Durant le premier week-end que la rédaction a passé à Huy, au mois de septembre, la rédaction a écouté Jeanne [nom d’emprunt], qui habite la rue Axhelière – le quartier de la rive gauche que les Hutois n’aiment plus fréquenter. Plusieurs fois par jour, elle voit les tox’ flâner dans les rues. Jeanne a déjà surpris aussi des dealers vendre de la drogue dans son quartier, qui est entouré de plusieurs maisons abandonnées, de squats, là où les toxicomanes sans domicile fixe passent leurs nuits. « C’est une réalité, les tox’ habitent mon quartier. »

Ces témoignages ne représentent qu’un échantillon de ceux que Médor entend tous les jours sur les tox’ depuis son arrivée. Le sujet revient presque systématiquement dans les discussions. En 2018, le conseiller communal Samuel Cogolati (Ecolo) interpellait le bourgmestre à ce propos en se basant sur un rapport d’évaluation des plans stratégiques de sécurité et de prévention 2014-2017 du Service Public Fédéral de l’Intérieur.

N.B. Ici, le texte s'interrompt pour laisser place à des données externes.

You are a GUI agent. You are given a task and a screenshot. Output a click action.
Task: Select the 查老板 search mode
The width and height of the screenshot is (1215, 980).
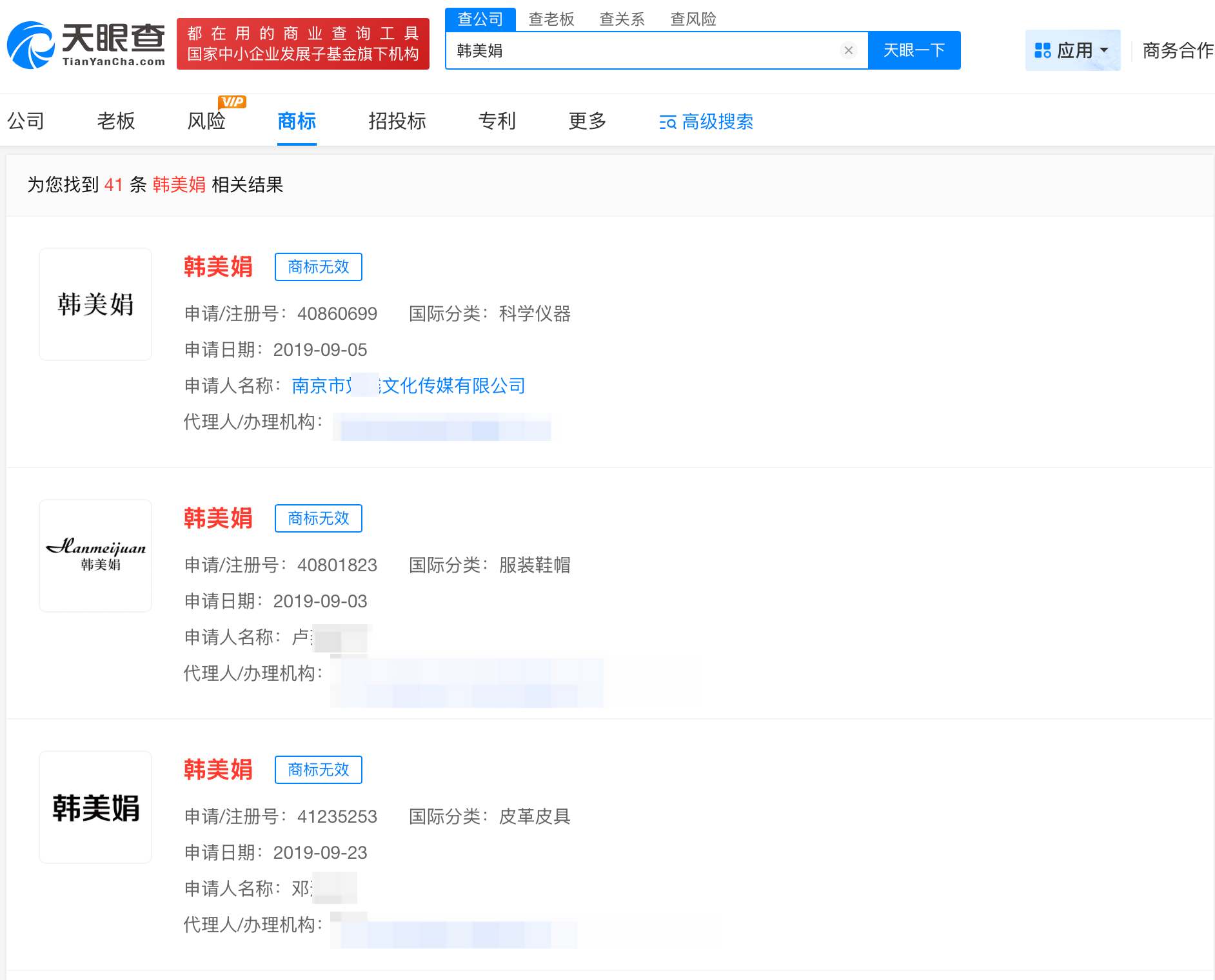(x=551, y=19)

Il donnait en introduction les chiffres suivants : « La problématique des stupéfiants reste importante sur la zone de police de Huy » (p. 117 du rapport). Et là aussi, on oublie souvent les délits annexes qui y sont immanquablement liés (vol, agression, racolage sur la voie publique,…). En particulier dans le quartier rue Axhelière et Avenue des Fossés, nous sommes, nous aussi, constamment appelés par des habitants du quartier qui ont véritablement peur. En effet, 30 % des PV pour stupéfiants sont dressés Rive Gauche dans le quartier du Batta. Les maisons des habitants sont infiltrées, les propriétés violées, certains habitants n’osent même plus sortir de chez eux. Pour la moitié des PV, c’est du Cannabis. Mais on parle de 35 % d’héroïne dans les stupéfiants retrouvés. Huy Clos compte 80 patients différents en moyenne par mois. Chaque année, Huy Clos compte 120 nouveaux dossiers. »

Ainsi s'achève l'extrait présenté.